Could you carry on the plot summary about Dean and the NSA, picking up right after its final sentence?

## Source text:

--------------------------------

NSA agents impersonating police officers attempt to enter Dean's home without a search warrant. When Dean stops them, the agents later break in and plant surveillance devices in his clothes and personal effects. They also publicize false evidence linking Dean to money laundering and an affair with Rachel Banks, Dean's ex-girlfriend and Brill's courier. Dean loses his job, has his car and bank account seized by the IRS, and gets kicked out of his home by his wife Carla.

Desperate, Dean calls Rachel to get in touch with Brill. The NSA intercept the call and send an impostor, but the real Brill intervenes. Brill — revealed to be Edward Lyle, a former NSA communications expert in hiding — removes the bugs on Dean's clothes and reveals the NSA's involvement. Dean starts a fire in a hotel to distract Reynolds' henchmen and is chased through a tunnel and a sewer to evade them. He then finds that Rachel has been murdered and evidence planted to frame him as the killer. Heartbroken, Dean recovers the original disc and brings it to Lyle, who identifies Reynolds as the mastermind. However, their hideout is raided and blown up, and the disc is destroyed.

--------------------------------

## Extracted material:
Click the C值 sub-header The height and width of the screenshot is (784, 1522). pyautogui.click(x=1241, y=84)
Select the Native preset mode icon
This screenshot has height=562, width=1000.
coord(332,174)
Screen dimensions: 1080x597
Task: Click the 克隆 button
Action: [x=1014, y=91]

--------------------------------

## The reply:
Lyle reveals his background: he once worked in Iran during the revolution and escaped after his partner, Rachel's father, was killed. Convinced that someone in his own agency betrayed them, he has since lived off grid. While Lyle urges Dean to disappear, Dean insists on exposing Reynolds and clearing his name. They record Congressman Sam Albert, a supporter of the surveillance bill, in a compromising situation, then manipulate Reynolds into believing he is being blackmailed. They lure him into a meeting under the pretense of trading the tape.

At the meeting, Dean deceives Reynolds by claiming the tape is concealed at Pintero's restaurant, which is under federal surveillance. Reynolds confronts Pintero, who misinterprets the demand as a threat involving separate evidence; unfortunately, a massive shootout ensues between the gangsters and the NSA agents, leaving most of the participants dead. Lyle streams the confrontation to the FBI, prompting a raid that ends the standoff. Reynolds' involvement is exposed, the survivors are apprehended, and Dean is rescued.

In the aftermath, the surveillance bill is canceled by American federal legislators, the NSA covers up Reynolds' rogue operation, and Dean is exonerated of all charges. He reunites with Carla and their son Eric. Lyle, having retreated again, sends Dean a covert farewell message via television, showing himself enjoying life in a tropical hideaway.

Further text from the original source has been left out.